### Your task
Set down a faithful copy of every record, and skip the pictures in it.

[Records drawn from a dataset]
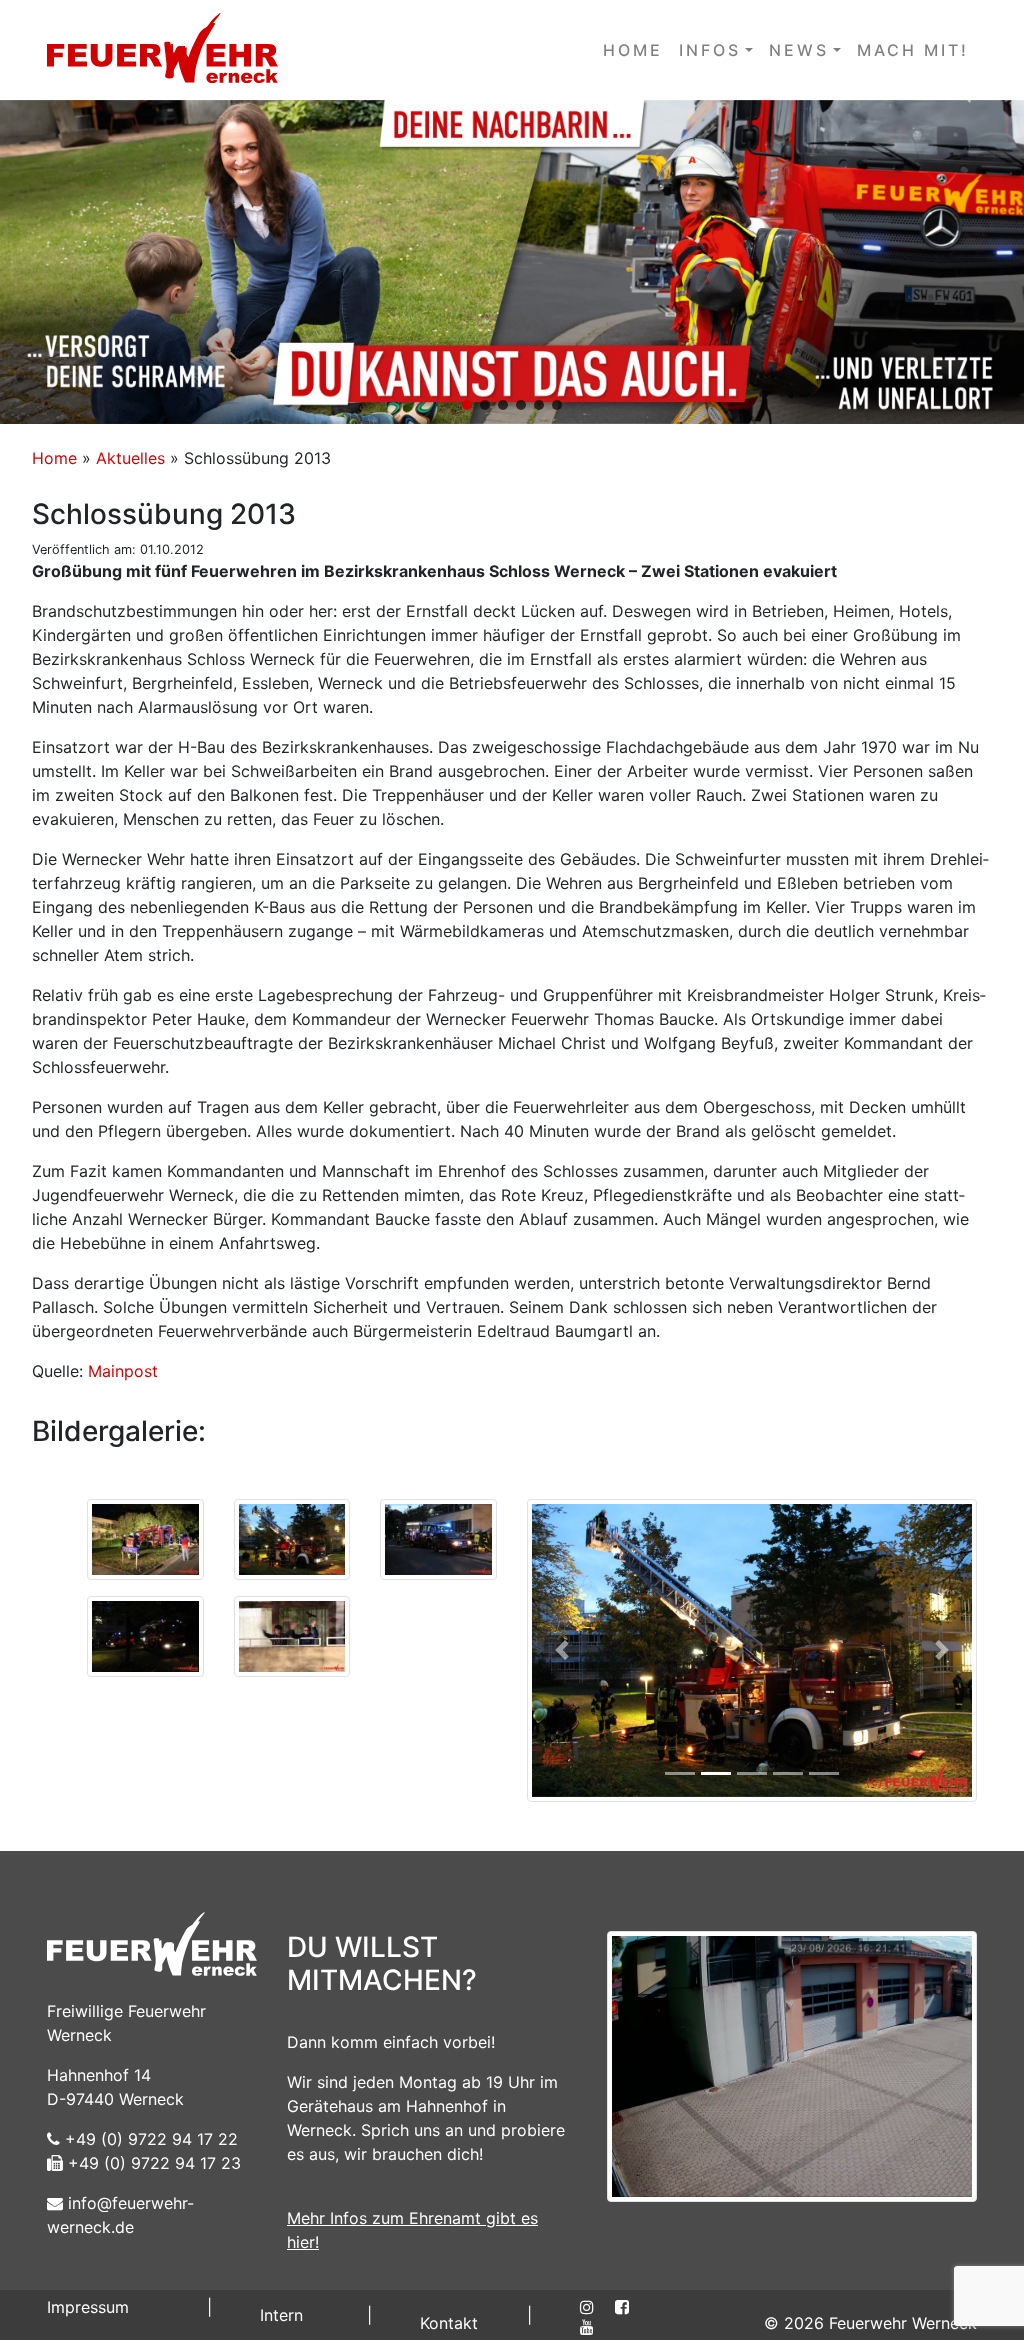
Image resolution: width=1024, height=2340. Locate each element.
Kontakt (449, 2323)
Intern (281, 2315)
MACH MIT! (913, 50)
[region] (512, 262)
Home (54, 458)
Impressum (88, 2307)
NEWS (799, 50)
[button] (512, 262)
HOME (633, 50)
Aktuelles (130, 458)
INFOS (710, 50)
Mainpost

### Task output
Image resolution: width=1024, height=2340. Locate each element.
Kontakt (449, 2323)
Intern (281, 2315)
MACH MIT! (913, 50)
[region] (512, 262)
Home (54, 458)
Impressum (88, 2307)
NEWS (799, 50)
[button] (512, 262)
HOME (633, 50)
Aktuelles (130, 458)
INFOS (710, 50)
Mainpost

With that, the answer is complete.